Captain of light dragoons, he outfitted his men in bright-green jacket, high frilled stock, tight lambskin breeches, polished boots to the knee and a leather cap topped by flaring horsehair plume. It was all paid for by his family. From them he had also that Virginia air of command and the horseman gallantry and dash that went with it. “I am wedded to my sword,” he said, and went flashing down upon British supply columns with his lightly equipped and fast-moving riders. He bluffed enemy formations, provisioned the troops at Valley Forge. In the long ago, Washington had loved the woman who became his mother; Washington learned to love and esteem the son. He offered an aide-de-campship. But that was too tame for the great gold-epauletted Lieutenant Colonel Henry Lee, who now was always known as “Light Horse Harry.” He preferred to go raiding, glory trailing behind.
He was not all thunder and dash and eloquent address to his men. He was a splendid strategist; it was by his plan that Cornwallis was lured from the Carolinas to be cooped up in tidewater Virginia with the French fleet at his rear. Washington and Lafayette listened when he spoke, and Nathanael Greene, who commanded the Continental Army in the South, said he was more in the debt of Lieutenant Colonel Lee than any other man who served under him. At Yorktown, Light Horse Harry could be counted as one of the two or three most outstanding officers who watched as the British laid down their arms. Lord Cornwallis showed poor form, he thought, to send an under-officer to offer his sword instead of doing it personally.
He was twenty-six, impetuous, swashbuckling—and petulant. They had not done enough for him, he said. He should have had more than a lieutenant colonelcy. Nathanael Green tried to mollify him, but, sulking, Lee resigned the army and went back to Virginia to marry a nineteen-year-old cousin so genuinely beautiful that she was known as “the Divine Matilda.” She was also the heiress to 6,000 acres planted with tobacco plus additional lands all over northern Virginia, scores of slaves and the great tidewater estate of Stratford Hall in Westmoreland County.
His prospects could not have been more brilliant. As he went to the House of Delegates and then into the Continental Congress, he was spoken of as a coming President of the United States. But the England in whose fashion he lived grandly, after the imperious manner of an English duke or princeling, was cutting back its tobacco imports from Virginia. The great income from his wife’s holdings, and his lesser ones, fell off. So he began to speculate in land, which was more exciting than farming. He spoke in expansive terms of canals to connect the tidewater country with the mountains to the west, and of new cities he would found; but the Divine Matilda, noting the carefully worded will in which her father-in-law had diminished Light Horse Harry’s capacity to squander his inheritance arranged that most of her own holdings should go directly to their children, of whom soon there were four.
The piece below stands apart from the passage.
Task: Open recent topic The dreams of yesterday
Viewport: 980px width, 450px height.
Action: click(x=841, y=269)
Henry Lee was a close friend to Alexander Hamilton, and James Madison had been his chum since Princeton days. Lee was even free to trade jests with Washington himself—once he made reference to the President’s well-known tightness in matters financial and, when Martha Washington’s giggle was followed by an imitating cackle from her parrot, Washington said it was obvious Lee was a funny fellow: “See, that bird is laughing at you”—but Lee had no magic touch at making money. His concepts were magnificent, glorious—but when, five years after their marriage, Matilda died, he had made very serious inroads into her wealth. Nothing worked. He bought lands with doubtful titles and then found the titles were spurious. His planned canals and cities came to naught.
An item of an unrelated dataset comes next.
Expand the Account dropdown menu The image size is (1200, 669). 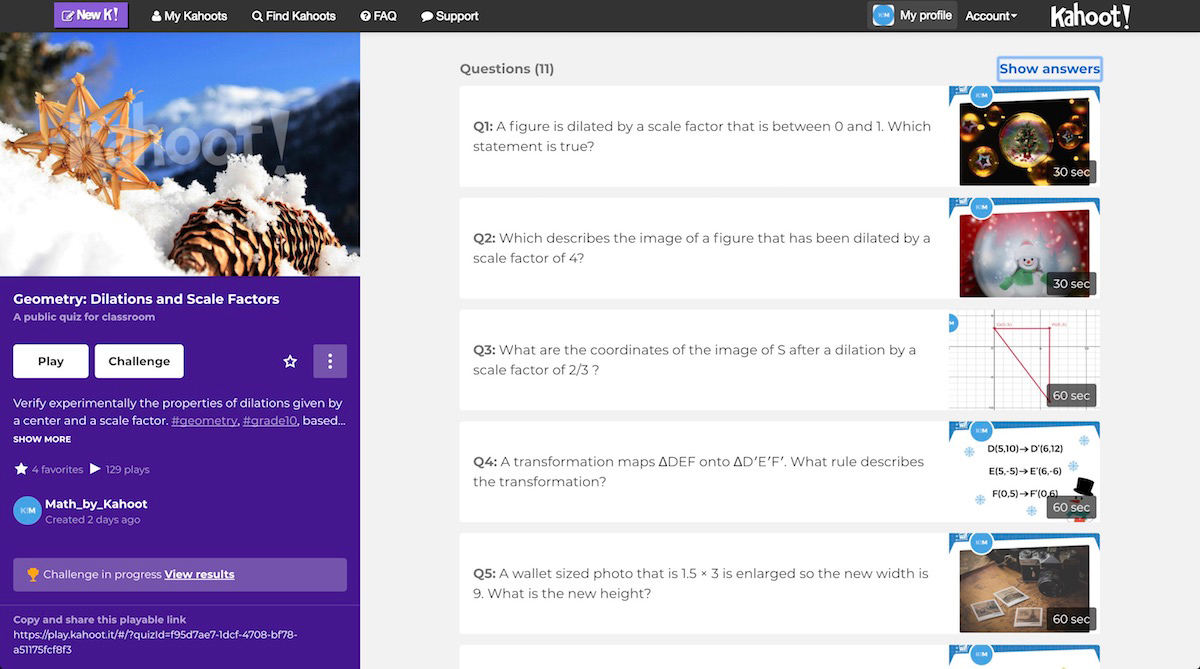click(x=991, y=16)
He still had the name and the mantle of the past. He was still young, thirty-five. He ran for governor of Virginia and was elected. Two of his children by Matilda survived, the others having died young, and he needed another wife to care for them. Without neglecting his duties as governor, for they were not overwhelming, he was able to pay as much attention to women as to his office. He was “in love with every sweet nymph” he saw, he wrote Alexander Hamilton even as he asked the Secretary of the Treasury to divulge confidential details of government policy—which Hamilton would not do, even for Light Horse Harry. He borrowed money from Washington and repaid it with bonds whose face value was equal to the amount in question, but whose actual value was far below it. Elected governor again, he was bored. There came a possible new beginning in the form of an offer of a major generalcy in the revolutionary armies that had overthrown the King of France. He wrote asking Washington’s advice. The President answered that he thought it would be a mistake to accept.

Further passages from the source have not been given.